Midnight Mass è una miniserie composta da sette episodi, ideata, scritta e diretta da Mike Flanagan. Il percorso all’interno dell’industria dell’audiovisivo di questo regista americano è, al di là di cosa si possa pensare delle sue opere, uno dei più fluidi e dinamici cui abbiamo assistito negli ultimi anni. Nasce nel cinema horror indipendente, diventa successivamente il braccio destro di King per quanto riguarda le sue trasposizioni cinematografiche (firmando peraltro il tanto contestato “Doctor Sleep”, sequel dello “Shining” di Stanley Kubrick) e infine si sposta sul reparto delle miniserie adattando ottimamente il classico dell’orrore “The hunting of Hill house” di Shirley Jackson e poi, pur mantenendo un controllo di gran lunga minore, “The turn of the screw” (“Giro di vite” in italiano) di Henry James. Ecco che allora Midnight Mass arriva in un momento cruciale nella carriera di questo regista che, dopo aver a lungo collaborato o adattato materiale altrui, ritorna ad avere il timone di un progetto da lui ideato.

Valutare quest’opera senza avere almeno contezza del percorso sopracitato sarebbe sicuramente un compito arduo, in quanto in ogni suo aspetto ricorrono tematiche, suggestioni, spunti visivi e veri e propri snodi di trama riconducibili al lavoro pregresso di questo regista. Prima di addentrarci in questa analisi però è doveroso porsi una domanda: può essere Flanagan considerato un “autore” nell’accezione moderna del termine? Questo discrimine è importante poiché molto spesso nel dibattito cinematografico contemporaneo sembra quasi che a contare sia più l’incasellare un’opera all’interno di un presunto percorso artistico che invece valutarla come unità autosufficiente. Chiaramente è un dibattito che non può essere risolto nel giro di poche righe, ma al riguardo ritengo si possa affermare che tale questione è viva (pur non essendo in realtà particolarmente approfondito) quasi esclusivamente all’interno della comunità cinefila. Credo sia molto più raro assistere a una disputa tra due studiosi o anche solo appassionati di poesia o pittura riguardo il fatto che un determinato artista sia un “autore” o meno. Quello dunque che si può affermare senza timore di smentita riguardo un regista come Flanagan è che tra lavori su commissioni e opere più personali, nonostante una qualità non sempre omogenea, sia possibile tracciare un tragitto che lo ha condotto fino alla sua opera più compiuta, ovvero Midnight Mass.

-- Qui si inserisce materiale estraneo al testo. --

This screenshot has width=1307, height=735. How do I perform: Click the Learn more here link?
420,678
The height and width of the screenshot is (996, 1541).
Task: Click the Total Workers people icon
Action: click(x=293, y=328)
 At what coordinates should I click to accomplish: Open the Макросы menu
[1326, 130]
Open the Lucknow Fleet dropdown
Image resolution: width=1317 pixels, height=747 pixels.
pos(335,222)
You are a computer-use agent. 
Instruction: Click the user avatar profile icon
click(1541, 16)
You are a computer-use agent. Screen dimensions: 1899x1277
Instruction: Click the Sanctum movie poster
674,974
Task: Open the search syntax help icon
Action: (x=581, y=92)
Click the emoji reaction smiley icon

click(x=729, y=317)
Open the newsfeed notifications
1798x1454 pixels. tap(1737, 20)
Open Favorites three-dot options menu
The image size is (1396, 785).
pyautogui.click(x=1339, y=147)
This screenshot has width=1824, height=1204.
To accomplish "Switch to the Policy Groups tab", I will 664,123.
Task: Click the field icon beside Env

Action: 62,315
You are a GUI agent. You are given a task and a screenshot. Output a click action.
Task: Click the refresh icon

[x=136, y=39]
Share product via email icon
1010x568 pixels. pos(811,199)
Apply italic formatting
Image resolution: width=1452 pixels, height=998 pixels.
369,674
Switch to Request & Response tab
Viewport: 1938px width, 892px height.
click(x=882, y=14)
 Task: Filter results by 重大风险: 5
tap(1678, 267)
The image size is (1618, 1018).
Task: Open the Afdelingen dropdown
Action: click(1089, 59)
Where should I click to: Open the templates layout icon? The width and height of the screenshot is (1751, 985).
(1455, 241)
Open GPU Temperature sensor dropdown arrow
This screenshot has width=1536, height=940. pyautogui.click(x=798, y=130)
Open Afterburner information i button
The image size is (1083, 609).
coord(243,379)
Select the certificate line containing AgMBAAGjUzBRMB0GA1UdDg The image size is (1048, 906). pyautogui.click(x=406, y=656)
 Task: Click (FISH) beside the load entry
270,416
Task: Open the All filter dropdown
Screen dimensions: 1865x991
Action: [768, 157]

Il primo elemento di particolare interesse che questa miniserie suscita è quello che pertiene il rapporto tra Stephen King e Mike Flanagan. Pare che dopo la collaborazione tra i due nelle produzioni del regista sia avvenuta una vera e propria fioritura per quanto concerne il lato drammatico e di introspezione psicologica relativo alla scrittura dei suoi personaggi. I romanzi di King più riusciti infatti sono solitamente meravigliosi affreschi che riescono a raffigurare con straordinaria profondità e concisione una moltitudine di caratteri i quali assumono una tridimensionalità che li accompagna all’interno dei tortuosi cunicoli di disperazione e orrore che lo scrittore del Maine ha architettato per loro.

Questa densità e stratificazione si ritrova per l’appunto anche nelle opere di Flanagan più recenti, aspetto quest’ultimo che inoltre non esaurisce il rapporto quasi simbiotico tra questi due artisti. E’ innegabile come molte idee di questa miniserie richiamino prepotentemente alla mente dello spettatore più attento diversi romanzi dello scrittore e in particolare uno: Salem’s Lot. Oltre a tutti gli evidenti parallelismi narrativi infatti ciò che le due opere condividono è l’idea di un agente esterno che aggredisce e disgrega un’intera comunità fino ad allora (apparentemente) unita, mettendone a nudo contraddizioni, dissapori e idiosincrasie troppo a lungo celate. Dove le due opere divergono invece sicuramente è nel finale: King sa alternare finali più concilianti, seppur sempre estremamente dolorosi, ad altri bui e senza speranza. Al contrario Flanagan, come già accaduto con “The hunting of Hill House”, ha come suo tallone d’Achille la gestione della coda delle sue storie che troppo spesso riservano cambi repentini e incoerenti con il resto della narrazione, difetto comunque non pregiudicante per una serie che rimane molto solida.

 

La miniserie ha poi altre due frecce al suo arco affatto trascurabili. Vi è infatti la creatura vampirica più bella e meglio gestita degli ultimi anni, il design e il trucco prostetico si amalgamano alla perfezione, le sue movenze sono messe in scena in modo esemplare e l’atavica sete di sangue che finisce per prosciugarne la capacità di proferir parola, eccezion fatta per gli adescamenti alle sue sciagurate vittime, è un’intuizione davvero notevole. Questo mostro non tradisce inoltre la più importante prerogativa legata alla costruzione scenica di un vampiro: il modo in cui si nutre, il suo avvilupparsi voluttuosamente intorno al collo delle sue prede che in punto di morte emettono lamenti di dolore uniti a gemiti quasi di piacere e i suoi connotati quasi fallici nel compiere questo gesto, conciliano alla perfezione le tematiche di morte e desiderio sessuale da sempre legate alla natura di questo essere succhia sangue.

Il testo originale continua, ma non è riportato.